Most shockingly, it wasn’t until September — three months after the killings — that authorities searched the home of Alex’s mother, which he had visited on the night in question, ostensibly to create an alibi. Investigators came to believe Alex may have stashed the weapons there and returned in subsequent days to finally dispose of them, but they had no concrete proof for this. They did discover at the home a blue rain jacket with gunshot residue on its interior, but prosecutors struggled to prove definitively that it belonged to Alex or that he had stashed it there.
There were also signs that the state’s investigation was hampered by internal errors. The lead investigator testified before a grand jury that authorities discovered blood splatter on Alex’s clothing, indicating that he fired the fatal shots. But a crucial report, which the investigator said he was not aware of at the time, later found no such splatter.
The defense also tried to introduce their own technical evidence, most notably from a mechanical engineer who re-created the crime scene and analyzed the bullet trajectories, which appeared to come from someone holding the weapons at a low position. Whoever fired the shot that killed Maggie was likely a foot shorter than Alex, the engineer testified.
Again and again, though, attempts by the defense to paint Alex simply as a loving family man came undone.

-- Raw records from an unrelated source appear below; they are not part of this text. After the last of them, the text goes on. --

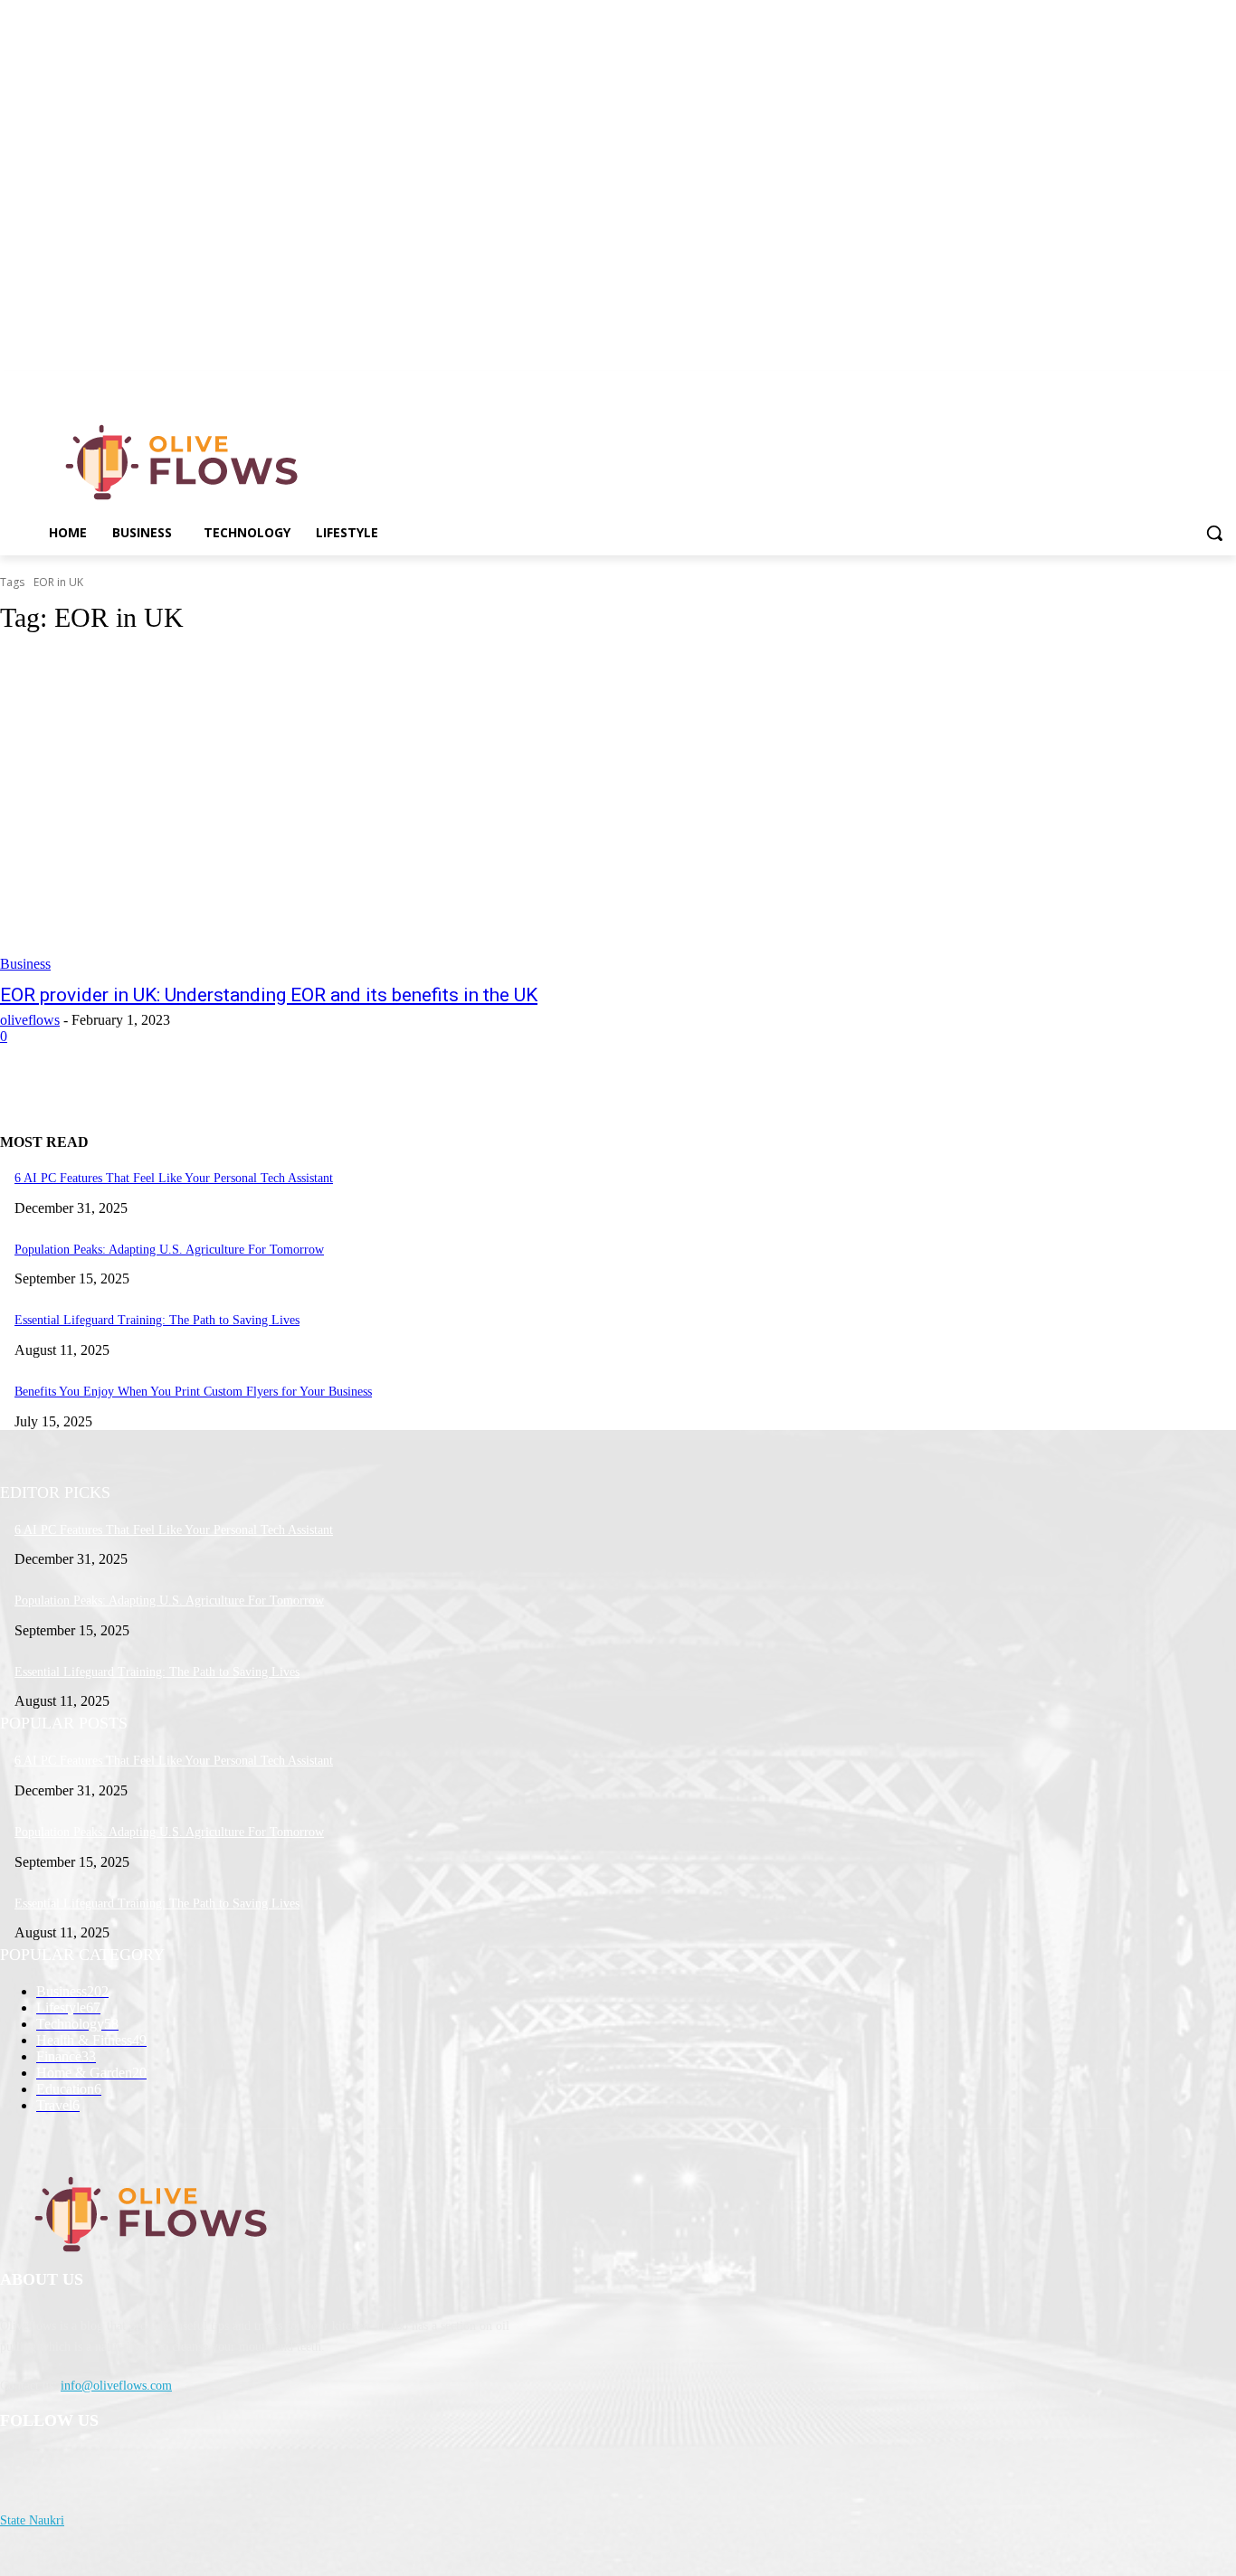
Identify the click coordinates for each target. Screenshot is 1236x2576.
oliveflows (30, 1020)
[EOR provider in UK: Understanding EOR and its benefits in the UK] (320, 812)
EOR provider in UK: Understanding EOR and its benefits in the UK (268, 995)
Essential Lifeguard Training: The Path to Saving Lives (156, 1320)
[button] (1214, 532)
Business (25, 963)
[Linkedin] (1225, 384)
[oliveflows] (185, 462)
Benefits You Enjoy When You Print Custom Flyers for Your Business (193, 1391)
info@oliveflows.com (116, 2385)
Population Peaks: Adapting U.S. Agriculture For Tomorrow (169, 1249)
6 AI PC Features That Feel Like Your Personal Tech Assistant (173, 1178)
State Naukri (32, 2520)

A slew of witnesses who had known Alex for decades said they now felt as if they didn’t truly know him and were shocked by his alleged double life of drugs and crime.
“He effortlessly and easily lied to you for years, and you didn’t know it?” Waters, the prosecutor, asked Mark Ball, a former law firm partner and friend of Alex’s who had been called by the defense.
“Didn’t know it, and didn’t catch it,” Ball said. “The way he was doing it was very, very cunning.”
They all described their shock at hearing that Alex had been shot by the side of a rural road in 2021 on Labor Day weekend, three months after his wife and son were killed. Once again, it appeared the family was being targeted.
Soon, though, Alex himself would be charged over what authorities said was a suicide-for-hire scheme in which he paid his drug dealer to kill him so Buster would receive a $10 million life insurance payout. The plan only seemed to come undone when Alex survived and the ensuing media attention made him the prime suspect in the public eye for his family’s killings.
Prosecutors fought throughout the trial for the jury to hear evidence of that roadside shooting, as well as the many alleged financial crimes, over the defense team’s strenuous objections. The inclusion of the evidence dramatically lengthened the trial, but prosecutors insisted it was central to understanding his alleged motive and to make clear — as he sat in the court each day crying over his dead wife and son — that he was not who he appeared to be.
“Did you really know Alex Murdaugh?” Waters asked Seckinger, the law firm’s CFO.
“I don’t think I ever really knew him,” she replied. “I don’t think anybody knows him.”
Stephanie K. Baer contributed reporting.